War of the Worlds

War of the Worlds July 14, 2005

Saw "War of the Worlds" over the weekend, then went and checked out some of the kvetching on the right-wing blogs. The common complaint seems to be that Steven Spielberg's film is some kind of anti-American, anti-war tract.

Their complaint (see, for instance, here) is not really with Spielberg, but with H.G. Wells, whose book, written more than a century ago, the film follows quite faithfully. None of them seems to realize this, as none of them seems to have read — or even to be more than dimly aware of — the original book.

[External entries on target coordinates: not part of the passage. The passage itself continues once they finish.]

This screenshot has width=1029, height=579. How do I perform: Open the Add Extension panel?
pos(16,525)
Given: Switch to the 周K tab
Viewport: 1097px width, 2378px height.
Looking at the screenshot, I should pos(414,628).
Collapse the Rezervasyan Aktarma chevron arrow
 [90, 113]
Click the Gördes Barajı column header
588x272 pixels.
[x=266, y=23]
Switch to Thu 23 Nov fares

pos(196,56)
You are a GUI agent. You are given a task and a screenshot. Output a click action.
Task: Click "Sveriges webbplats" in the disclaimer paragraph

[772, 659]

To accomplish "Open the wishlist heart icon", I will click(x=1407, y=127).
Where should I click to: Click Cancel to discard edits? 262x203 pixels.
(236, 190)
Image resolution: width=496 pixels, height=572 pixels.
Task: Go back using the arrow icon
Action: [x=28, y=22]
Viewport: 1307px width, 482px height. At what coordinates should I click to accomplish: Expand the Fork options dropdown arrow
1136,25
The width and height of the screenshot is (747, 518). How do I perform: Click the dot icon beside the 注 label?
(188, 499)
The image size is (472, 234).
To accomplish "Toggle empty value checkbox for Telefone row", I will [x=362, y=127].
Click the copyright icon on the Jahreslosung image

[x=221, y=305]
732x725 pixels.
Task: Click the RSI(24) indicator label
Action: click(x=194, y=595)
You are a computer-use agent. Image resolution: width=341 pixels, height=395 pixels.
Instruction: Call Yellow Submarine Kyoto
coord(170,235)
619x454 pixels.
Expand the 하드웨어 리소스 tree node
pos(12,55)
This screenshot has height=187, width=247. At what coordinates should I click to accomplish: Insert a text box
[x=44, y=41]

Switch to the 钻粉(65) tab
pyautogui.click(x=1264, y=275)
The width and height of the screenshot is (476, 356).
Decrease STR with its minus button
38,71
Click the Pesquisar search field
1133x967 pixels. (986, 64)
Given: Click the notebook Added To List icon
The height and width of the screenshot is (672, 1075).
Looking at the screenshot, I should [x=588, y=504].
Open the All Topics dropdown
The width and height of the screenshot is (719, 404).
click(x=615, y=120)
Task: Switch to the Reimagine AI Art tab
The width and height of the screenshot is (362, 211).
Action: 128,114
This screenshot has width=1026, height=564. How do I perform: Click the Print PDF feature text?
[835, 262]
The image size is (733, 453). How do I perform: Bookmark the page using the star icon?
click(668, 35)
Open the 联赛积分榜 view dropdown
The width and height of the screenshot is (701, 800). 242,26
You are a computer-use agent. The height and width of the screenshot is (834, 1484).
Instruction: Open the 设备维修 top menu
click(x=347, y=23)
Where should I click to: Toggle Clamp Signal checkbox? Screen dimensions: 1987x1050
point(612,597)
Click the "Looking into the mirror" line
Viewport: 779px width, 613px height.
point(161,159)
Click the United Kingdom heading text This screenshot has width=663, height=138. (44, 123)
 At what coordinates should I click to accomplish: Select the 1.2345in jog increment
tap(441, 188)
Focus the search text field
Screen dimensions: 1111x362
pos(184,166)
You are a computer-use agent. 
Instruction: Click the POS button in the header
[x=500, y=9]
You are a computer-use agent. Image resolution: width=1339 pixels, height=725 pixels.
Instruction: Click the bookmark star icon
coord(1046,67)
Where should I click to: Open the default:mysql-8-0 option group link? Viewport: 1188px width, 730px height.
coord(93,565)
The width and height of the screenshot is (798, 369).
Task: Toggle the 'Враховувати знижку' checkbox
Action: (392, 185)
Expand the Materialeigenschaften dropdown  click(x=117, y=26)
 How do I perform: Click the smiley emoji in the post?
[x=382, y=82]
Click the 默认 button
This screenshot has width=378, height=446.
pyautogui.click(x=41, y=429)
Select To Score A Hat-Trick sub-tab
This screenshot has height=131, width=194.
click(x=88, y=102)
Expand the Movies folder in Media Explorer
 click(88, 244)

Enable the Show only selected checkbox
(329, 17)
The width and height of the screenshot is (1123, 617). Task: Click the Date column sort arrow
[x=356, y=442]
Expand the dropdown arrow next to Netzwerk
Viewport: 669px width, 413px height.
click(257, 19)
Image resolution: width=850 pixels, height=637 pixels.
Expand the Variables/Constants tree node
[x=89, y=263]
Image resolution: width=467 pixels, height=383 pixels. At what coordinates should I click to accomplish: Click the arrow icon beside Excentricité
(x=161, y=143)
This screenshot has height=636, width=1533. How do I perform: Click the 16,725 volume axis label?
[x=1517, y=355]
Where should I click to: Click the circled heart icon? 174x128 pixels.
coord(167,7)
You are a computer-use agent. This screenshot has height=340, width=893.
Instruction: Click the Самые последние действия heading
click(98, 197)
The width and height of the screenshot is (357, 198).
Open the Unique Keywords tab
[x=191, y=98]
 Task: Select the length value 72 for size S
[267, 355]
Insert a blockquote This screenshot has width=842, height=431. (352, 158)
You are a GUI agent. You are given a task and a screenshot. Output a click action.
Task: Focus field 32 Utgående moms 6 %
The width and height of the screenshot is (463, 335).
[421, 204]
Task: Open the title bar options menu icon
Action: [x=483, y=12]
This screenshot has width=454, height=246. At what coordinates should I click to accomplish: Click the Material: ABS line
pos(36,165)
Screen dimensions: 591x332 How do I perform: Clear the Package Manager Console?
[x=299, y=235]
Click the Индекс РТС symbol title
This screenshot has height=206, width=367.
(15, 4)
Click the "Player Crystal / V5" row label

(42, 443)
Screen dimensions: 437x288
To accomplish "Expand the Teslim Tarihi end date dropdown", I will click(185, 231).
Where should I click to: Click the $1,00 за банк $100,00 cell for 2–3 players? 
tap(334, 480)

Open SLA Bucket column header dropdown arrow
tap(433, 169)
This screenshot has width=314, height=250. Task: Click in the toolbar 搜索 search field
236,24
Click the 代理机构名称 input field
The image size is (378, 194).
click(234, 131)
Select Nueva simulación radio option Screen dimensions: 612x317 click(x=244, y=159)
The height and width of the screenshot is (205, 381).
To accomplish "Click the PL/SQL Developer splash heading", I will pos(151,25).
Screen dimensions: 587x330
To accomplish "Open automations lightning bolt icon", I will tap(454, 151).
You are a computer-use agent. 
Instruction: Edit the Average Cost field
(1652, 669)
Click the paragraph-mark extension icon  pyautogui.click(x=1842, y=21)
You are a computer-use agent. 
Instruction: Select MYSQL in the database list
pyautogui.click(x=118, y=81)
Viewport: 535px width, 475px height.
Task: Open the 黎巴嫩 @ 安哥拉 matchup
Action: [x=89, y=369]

It's not surprising they don't like Wells' story. "War of the Worlds" is a political book. As Jim Emerson notes at RogerEbert.com, Wells explicitly compared the alien invasion of his book with the British imperialism of his time, including incidents like the decimation of the original people of Tasmania.

The book is an exercise in empathy — what would it feel like to be on the receiving end of such imperial force.

The alien invaders arrive. We cannot understand them. Our best technology cannot harm them. They are inscrutable and unstoppable. There is nothing we can do.

That's what makes the book so enduringly creepy. Spielberg often captures this sense of inevitable doom, and the scenes in which he does are as unsettling as Orson Welles' infamous radio broadcast of this same story in 1938. Right-wing critics of the film complain that Spielberg's hero, played by Tom Cruise, spends most of the movie running away and hiding. But that's the point — there's nothing else he can do.

Empathy with the victim — with the Tasmanians, or with the Mahdi at Omdurman, or the Wampanoag — is not a favorite sentiment of the right wing. But there are other reasons they wouldn't like Wells' book.

These conservative film critic wannabes want a story to follow the moral outline of the old comics code or of Job's foolish friend Bildad. They want the good guys to be rewarded for their virtue and the bad guys to be punished for their vice. But Wells' story isn't about morality, it's about power. His Martian invaders have bigger, better weapons so they win and we lose. Period.

This, I think, is what the rightwing critics find most threatening in Wells' story and Spielberg's film. It vividly illustrates that might and right are not the same thing, that military superiority is not evidence of superior virtue. If the illustration of such a basic truth can now be interpreted as an "anti-American" political statement, that is neither Wells' nor Spielberg's fault.